Exercise instructions | Your answer must be an exact copy of the records below.

Input for this task |
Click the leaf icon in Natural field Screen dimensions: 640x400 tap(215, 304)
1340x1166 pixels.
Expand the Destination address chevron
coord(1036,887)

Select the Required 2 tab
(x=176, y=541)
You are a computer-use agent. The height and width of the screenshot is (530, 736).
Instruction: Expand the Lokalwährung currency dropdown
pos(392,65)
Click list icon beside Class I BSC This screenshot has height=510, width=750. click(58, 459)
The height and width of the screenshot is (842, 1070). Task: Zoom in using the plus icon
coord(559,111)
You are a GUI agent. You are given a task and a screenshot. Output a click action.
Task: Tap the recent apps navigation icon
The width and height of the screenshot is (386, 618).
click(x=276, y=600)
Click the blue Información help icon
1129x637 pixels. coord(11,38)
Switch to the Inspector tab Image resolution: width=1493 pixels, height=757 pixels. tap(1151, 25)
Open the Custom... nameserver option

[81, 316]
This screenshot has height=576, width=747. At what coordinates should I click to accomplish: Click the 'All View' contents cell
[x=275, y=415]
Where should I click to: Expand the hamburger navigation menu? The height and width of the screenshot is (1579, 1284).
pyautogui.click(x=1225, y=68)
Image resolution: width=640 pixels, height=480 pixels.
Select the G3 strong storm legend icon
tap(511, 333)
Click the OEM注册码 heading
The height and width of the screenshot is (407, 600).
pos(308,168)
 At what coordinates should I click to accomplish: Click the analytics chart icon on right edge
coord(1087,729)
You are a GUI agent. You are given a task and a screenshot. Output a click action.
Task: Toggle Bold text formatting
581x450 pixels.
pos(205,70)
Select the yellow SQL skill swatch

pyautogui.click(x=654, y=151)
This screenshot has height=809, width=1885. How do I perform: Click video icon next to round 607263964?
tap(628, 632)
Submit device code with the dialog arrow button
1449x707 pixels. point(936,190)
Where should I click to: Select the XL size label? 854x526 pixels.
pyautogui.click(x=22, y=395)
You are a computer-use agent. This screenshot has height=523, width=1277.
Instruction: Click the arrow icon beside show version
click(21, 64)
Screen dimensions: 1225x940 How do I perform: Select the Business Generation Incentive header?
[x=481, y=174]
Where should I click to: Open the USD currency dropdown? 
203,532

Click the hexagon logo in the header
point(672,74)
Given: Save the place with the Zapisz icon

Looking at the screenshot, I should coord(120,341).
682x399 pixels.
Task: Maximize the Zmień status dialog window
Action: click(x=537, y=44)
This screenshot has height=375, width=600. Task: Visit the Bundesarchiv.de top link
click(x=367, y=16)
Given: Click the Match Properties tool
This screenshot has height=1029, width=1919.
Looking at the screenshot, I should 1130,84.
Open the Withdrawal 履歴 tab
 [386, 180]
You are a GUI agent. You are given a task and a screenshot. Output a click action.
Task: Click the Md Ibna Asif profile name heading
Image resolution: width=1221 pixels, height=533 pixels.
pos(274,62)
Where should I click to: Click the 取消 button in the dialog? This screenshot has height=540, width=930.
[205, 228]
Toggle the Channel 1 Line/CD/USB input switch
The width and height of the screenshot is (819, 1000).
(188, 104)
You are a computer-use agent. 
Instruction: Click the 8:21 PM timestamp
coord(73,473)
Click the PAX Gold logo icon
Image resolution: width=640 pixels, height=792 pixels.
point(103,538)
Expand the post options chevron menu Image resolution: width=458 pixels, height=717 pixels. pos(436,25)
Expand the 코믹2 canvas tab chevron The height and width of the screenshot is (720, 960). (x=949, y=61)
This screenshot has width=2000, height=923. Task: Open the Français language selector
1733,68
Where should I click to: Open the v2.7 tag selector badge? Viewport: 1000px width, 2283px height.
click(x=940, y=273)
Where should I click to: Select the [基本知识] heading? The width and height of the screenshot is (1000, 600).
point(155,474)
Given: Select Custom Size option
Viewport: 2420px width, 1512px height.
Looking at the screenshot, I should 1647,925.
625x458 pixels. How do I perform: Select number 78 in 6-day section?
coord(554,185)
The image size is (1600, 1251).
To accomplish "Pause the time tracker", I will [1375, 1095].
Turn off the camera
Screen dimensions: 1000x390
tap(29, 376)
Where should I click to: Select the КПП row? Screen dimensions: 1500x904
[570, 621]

Answer to this problem |
Click the leaf icon in Natural field Screen dimensions: 640x400 tap(215, 304)
1340x1166 pixels.
Expand the Destination address chevron
coord(1036,887)

Select the Required 2 tab
(x=176, y=541)
You are a computer-use agent. The height and width of the screenshot is (530, 736).
Instruction: Expand the Lokalwährung currency dropdown
pos(392,65)
Click list icon beside Class I BSC This screenshot has height=510, width=750. click(58, 459)
The height and width of the screenshot is (842, 1070). Task: Zoom in using the plus icon
coord(559,111)
You are a GUI agent. You are given a task and a screenshot. Output a click action.
Task: Tap the recent apps navigation icon
The width and height of the screenshot is (386, 618).
click(x=276, y=600)
Click the blue Información help icon
1129x637 pixels. coord(11,38)
Switch to the Inspector tab Image resolution: width=1493 pixels, height=757 pixels. tap(1151, 25)
Open the Custom... nameserver option

[81, 316]
This screenshot has height=576, width=747. At what coordinates should I click to accomplish: Click the 'All View' contents cell
[x=275, y=415]
Where should I click to: Expand the hamburger navigation menu? The height and width of the screenshot is (1579, 1284).
pyautogui.click(x=1225, y=68)
Image resolution: width=640 pixels, height=480 pixels.
Select the G3 strong storm legend icon
tap(511, 333)
Click the OEM注册码 heading
The height and width of the screenshot is (407, 600).
pos(308,168)
 At what coordinates should I click to accomplish: Click the analytics chart icon on right edge
coord(1087,729)
You are a GUI agent. You are given a task and a screenshot. Output a click action.
Task: Toggle Bold text formatting
581x450 pixels.
pos(205,70)
Select the yellow SQL skill swatch

pyautogui.click(x=654, y=151)
This screenshot has height=809, width=1885. How do I perform: Click video icon next to round 607263964?
tap(628, 632)
Submit device code with the dialog arrow button
1449x707 pixels. point(936,190)
Where should I click to: Select the XL size label? 854x526 pixels.
pyautogui.click(x=22, y=395)
You are a computer-use agent. This screenshot has height=523, width=1277.
Instruction: Click the arrow icon beside show version
click(21, 64)
Screen dimensions: 1225x940 How do I perform: Select the Business Generation Incentive header?
[x=481, y=174]
Where should I click to: Open the USD currency dropdown? 
203,532

Click the hexagon logo in the header
point(672,74)
Given: Save the place with the Zapisz icon

Looking at the screenshot, I should coord(120,341).
682x399 pixels.
Task: Maximize the Zmień status dialog window
Action: click(x=537, y=44)
This screenshot has height=375, width=600. Task: Visit the Bundesarchiv.de top link
click(x=367, y=16)
Given: Click the Match Properties tool
This screenshot has height=1029, width=1919.
Looking at the screenshot, I should 1130,84.
Open the Withdrawal 履歴 tab
 [386, 180]
You are a GUI agent. You are given a task and a screenshot. Output a click action.
Task: Click the Md Ibna Asif profile name heading
Image resolution: width=1221 pixels, height=533 pixels.
pos(274,62)
Where should I click to: Click the 取消 button in the dialog? This screenshot has height=540, width=930.
[205, 228]
Toggle the Channel 1 Line/CD/USB input switch
The width and height of the screenshot is (819, 1000).
(188, 104)
You are a computer-use agent. 
Instruction: Click the 8:21 PM timestamp
coord(73,473)
Click the PAX Gold logo icon
Image resolution: width=640 pixels, height=792 pixels.
point(103,538)
Expand the post options chevron menu Image resolution: width=458 pixels, height=717 pixels. pos(436,25)
Expand the 코믹2 canvas tab chevron The height and width of the screenshot is (720, 960). (x=949, y=61)
This screenshot has width=2000, height=923. Task: Open the Français language selector
1733,68
Where should I click to: Open the v2.7 tag selector badge? Viewport: 1000px width, 2283px height.
click(x=940, y=273)
Where should I click to: Select the [基本知识] heading? The width and height of the screenshot is (1000, 600).
point(155,474)
Given: Select Custom Size option
Viewport: 2420px width, 1512px height.
Looking at the screenshot, I should 1647,925.
625x458 pixels. How do I perform: Select number 78 in 6-day section?
coord(554,185)
The image size is (1600, 1251).
To accomplish "Pause the time tracker", I will [1375, 1095].
Turn off the camera
Screen dimensions: 1000x390
tap(29, 376)
Where should I click to: Select the КПП row? Screen dimensions: 1500x904
[570, 621]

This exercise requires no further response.